PROMPT:
The required output is the exact run of lines below that opens at the line with "At what coordinates should I click to accomplish: Click the zoom" and closes at the line with "Viewport: 500px width, 1084px height.".

[Records from a collection]
::::::::

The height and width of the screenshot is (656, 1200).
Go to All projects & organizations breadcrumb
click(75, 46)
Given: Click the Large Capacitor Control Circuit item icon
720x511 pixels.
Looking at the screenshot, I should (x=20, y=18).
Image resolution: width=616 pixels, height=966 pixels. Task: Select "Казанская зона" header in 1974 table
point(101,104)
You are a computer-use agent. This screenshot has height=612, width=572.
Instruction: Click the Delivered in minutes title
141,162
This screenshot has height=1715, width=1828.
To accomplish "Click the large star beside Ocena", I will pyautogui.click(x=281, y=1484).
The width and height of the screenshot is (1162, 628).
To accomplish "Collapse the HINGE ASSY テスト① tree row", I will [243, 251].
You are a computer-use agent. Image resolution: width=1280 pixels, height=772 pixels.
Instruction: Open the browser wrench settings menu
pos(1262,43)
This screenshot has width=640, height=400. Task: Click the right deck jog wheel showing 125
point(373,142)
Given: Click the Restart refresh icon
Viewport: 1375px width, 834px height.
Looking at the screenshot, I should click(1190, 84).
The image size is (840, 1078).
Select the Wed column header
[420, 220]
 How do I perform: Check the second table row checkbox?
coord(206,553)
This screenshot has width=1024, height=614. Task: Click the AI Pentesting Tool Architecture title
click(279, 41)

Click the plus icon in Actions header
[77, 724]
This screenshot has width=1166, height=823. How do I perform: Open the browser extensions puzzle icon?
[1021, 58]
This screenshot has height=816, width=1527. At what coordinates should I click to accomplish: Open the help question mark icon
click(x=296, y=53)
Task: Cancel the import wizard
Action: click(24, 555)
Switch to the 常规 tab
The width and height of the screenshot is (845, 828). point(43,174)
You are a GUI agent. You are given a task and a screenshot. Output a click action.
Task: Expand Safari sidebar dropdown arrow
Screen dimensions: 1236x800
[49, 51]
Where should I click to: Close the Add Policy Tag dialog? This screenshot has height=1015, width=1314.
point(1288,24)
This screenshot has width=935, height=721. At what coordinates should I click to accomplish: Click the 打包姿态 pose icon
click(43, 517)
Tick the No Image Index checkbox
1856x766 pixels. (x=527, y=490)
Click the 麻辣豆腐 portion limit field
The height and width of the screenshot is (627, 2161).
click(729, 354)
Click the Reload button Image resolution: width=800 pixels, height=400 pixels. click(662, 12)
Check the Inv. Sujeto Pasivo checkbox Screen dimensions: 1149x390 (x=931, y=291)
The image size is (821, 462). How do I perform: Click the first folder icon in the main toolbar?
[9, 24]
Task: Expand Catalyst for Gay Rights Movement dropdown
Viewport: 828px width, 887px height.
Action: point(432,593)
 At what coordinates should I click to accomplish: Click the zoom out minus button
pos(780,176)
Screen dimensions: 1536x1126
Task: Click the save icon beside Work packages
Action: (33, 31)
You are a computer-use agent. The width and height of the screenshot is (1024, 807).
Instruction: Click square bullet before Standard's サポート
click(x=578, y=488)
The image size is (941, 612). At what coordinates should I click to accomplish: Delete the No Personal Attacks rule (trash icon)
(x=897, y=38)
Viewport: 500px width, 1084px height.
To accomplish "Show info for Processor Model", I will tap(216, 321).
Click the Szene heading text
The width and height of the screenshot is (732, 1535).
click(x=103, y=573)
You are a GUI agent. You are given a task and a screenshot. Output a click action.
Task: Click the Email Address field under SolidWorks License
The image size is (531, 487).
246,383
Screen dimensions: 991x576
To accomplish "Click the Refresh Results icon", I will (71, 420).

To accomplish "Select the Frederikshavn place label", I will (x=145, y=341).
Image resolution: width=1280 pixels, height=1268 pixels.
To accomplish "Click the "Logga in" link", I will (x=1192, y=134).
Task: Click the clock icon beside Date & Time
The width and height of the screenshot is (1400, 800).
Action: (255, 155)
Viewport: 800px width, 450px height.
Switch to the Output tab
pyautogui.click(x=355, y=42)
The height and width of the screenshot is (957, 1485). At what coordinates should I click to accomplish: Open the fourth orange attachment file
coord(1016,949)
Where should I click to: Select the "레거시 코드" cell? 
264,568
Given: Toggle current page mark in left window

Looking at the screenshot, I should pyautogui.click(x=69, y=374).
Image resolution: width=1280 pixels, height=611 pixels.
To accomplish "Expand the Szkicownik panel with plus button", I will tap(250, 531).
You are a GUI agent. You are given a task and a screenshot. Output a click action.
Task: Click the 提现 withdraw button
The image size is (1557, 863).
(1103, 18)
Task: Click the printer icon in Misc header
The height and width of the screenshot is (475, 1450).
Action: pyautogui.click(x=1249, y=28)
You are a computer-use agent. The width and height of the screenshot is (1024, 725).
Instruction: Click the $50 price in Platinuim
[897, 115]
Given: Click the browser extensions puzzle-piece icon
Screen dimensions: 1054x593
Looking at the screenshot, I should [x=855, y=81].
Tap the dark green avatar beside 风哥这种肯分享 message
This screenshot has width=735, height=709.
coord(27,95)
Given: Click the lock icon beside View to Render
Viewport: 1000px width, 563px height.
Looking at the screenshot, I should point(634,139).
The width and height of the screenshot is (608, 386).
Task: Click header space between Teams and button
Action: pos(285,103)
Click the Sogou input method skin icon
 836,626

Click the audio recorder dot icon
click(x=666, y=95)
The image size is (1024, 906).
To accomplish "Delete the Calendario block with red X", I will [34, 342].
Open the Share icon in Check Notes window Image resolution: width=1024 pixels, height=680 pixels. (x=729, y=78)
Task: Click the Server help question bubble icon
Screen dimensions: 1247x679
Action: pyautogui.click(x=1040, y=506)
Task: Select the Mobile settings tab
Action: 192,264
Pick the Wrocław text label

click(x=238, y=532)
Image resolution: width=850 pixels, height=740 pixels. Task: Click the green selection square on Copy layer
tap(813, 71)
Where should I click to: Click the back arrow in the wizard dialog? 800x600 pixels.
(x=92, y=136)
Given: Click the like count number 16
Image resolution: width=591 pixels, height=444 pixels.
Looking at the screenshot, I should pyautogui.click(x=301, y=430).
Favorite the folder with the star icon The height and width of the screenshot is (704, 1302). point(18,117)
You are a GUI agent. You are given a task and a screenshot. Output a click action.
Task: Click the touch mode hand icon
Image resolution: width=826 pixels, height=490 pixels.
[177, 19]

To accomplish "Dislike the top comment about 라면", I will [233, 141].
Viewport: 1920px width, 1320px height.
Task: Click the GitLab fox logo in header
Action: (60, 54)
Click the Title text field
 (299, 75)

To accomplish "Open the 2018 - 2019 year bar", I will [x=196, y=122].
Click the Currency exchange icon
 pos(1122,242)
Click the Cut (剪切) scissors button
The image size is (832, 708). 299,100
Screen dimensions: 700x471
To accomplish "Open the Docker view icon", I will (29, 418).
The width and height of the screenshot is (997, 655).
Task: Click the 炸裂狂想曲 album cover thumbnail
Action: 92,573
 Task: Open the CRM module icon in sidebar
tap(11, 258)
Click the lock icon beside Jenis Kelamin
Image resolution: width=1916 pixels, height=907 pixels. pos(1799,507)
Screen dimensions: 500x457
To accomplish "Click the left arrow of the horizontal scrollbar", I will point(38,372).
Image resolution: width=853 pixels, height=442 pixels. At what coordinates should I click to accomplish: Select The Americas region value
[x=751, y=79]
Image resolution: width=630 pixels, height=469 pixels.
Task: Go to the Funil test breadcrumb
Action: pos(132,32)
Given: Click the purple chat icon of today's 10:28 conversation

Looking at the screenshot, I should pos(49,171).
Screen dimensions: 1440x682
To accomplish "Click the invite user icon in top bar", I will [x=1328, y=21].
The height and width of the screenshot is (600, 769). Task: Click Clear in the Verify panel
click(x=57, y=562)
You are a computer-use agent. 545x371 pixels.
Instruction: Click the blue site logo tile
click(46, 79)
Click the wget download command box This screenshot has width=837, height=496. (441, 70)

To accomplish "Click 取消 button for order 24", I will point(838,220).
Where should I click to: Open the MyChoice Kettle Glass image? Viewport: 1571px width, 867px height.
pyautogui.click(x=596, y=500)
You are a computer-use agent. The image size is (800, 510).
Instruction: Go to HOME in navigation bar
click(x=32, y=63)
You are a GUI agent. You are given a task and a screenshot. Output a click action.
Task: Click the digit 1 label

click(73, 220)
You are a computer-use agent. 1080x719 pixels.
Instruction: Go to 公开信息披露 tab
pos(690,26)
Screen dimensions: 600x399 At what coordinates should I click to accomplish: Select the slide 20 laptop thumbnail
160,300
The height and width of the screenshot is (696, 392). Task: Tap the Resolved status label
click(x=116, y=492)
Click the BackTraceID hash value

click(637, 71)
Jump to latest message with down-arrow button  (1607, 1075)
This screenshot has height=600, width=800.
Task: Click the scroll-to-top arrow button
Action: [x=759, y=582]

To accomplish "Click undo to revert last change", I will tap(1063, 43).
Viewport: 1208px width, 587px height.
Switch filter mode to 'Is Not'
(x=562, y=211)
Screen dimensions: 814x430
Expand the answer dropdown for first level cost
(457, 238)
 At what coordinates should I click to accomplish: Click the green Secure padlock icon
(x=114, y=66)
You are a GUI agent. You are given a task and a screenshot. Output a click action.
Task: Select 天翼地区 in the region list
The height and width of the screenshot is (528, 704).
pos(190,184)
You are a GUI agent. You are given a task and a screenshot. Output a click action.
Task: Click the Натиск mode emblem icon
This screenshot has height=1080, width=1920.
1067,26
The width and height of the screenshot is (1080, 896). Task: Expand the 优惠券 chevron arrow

::::::::

SOLUTION FOR THIS PROBLEM:
 At what coordinates should I click to accomplish: Click the zoom out minus button
pos(780,176)
Screen dimensions: 1536x1126
Task: Click the save icon beside Work packages
Action: (33, 31)
You are a computer-use agent. The width and height of the screenshot is (1024, 807).
Instruction: Click square bullet before Standard's サポート
click(x=578, y=488)
The image size is (941, 612). At what coordinates should I click to accomplish: Delete the No Personal Attacks rule (trash icon)
(x=897, y=38)
Viewport: 500px width, 1084px height.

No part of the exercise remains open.